## What is needed
Below are several entries. Transcribe exactly those lines that fall from the one with "This screenshot has height=420, width=556." through the one with "Given: Open chart settings gear icon", end lines included.

(Source data begins)

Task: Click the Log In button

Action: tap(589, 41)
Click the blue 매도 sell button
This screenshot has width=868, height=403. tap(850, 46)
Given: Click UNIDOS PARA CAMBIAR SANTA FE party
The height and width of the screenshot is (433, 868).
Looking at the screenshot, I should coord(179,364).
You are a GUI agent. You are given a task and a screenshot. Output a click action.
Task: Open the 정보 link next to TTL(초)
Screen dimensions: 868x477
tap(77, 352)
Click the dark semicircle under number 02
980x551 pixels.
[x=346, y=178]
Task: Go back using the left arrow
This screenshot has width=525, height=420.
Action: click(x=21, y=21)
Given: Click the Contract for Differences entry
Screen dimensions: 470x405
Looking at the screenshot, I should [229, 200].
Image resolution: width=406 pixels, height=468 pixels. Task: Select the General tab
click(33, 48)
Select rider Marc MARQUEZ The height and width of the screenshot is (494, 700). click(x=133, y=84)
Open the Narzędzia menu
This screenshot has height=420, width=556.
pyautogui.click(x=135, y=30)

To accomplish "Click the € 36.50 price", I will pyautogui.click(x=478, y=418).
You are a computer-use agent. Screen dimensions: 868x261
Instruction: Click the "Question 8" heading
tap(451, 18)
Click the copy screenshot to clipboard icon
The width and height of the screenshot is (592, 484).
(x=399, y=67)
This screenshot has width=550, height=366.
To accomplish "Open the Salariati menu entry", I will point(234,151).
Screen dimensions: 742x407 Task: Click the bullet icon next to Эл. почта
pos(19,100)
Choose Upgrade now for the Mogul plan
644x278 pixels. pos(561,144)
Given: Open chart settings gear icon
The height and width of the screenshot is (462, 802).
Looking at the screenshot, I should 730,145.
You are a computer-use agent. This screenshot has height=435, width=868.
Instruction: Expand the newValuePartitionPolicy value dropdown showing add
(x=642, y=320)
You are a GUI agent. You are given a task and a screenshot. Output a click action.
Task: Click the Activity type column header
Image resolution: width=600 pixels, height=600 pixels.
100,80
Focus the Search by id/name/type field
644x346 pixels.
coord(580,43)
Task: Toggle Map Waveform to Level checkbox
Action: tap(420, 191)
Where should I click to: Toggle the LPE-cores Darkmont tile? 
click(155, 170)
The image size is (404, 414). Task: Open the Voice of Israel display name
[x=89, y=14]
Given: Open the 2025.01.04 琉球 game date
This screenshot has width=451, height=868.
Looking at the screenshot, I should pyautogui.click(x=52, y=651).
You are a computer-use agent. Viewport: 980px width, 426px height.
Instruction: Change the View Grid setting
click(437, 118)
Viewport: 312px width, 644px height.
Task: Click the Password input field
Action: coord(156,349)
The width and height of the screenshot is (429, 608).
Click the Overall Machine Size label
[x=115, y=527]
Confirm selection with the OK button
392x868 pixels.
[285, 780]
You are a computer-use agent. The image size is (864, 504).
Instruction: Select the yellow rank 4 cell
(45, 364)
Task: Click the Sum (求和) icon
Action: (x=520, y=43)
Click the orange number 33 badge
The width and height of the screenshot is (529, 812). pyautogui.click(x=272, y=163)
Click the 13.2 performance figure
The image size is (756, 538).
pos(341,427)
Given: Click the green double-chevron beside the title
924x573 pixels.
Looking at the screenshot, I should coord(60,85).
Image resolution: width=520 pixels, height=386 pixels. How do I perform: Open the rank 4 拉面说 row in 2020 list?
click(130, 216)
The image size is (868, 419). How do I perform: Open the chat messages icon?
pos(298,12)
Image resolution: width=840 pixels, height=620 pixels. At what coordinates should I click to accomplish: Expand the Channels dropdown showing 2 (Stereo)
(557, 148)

(Source data ends)

## Answer section
This screenshot has height=420, width=556.
pyautogui.click(x=135, y=30)

To accomplish "Click the € 36.50 price", I will pyautogui.click(x=478, y=418).
You are a computer-use agent. Screen dimensions: 868x261
Instruction: Click the "Question 8" heading
tap(451, 18)
Click the copy screenshot to clipboard icon
The width and height of the screenshot is (592, 484).
(x=399, y=67)
This screenshot has width=550, height=366.
To accomplish "Open the Salariati menu entry", I will point(234,151).
Screen dimensions: 742x407 Task: Click the bullet icon next to Эл. почта
pos(19,100)
Choose Upgrade now for the Mogul plan
644x278 pixels. pos(561,144)
Given: Open chart settings gear icon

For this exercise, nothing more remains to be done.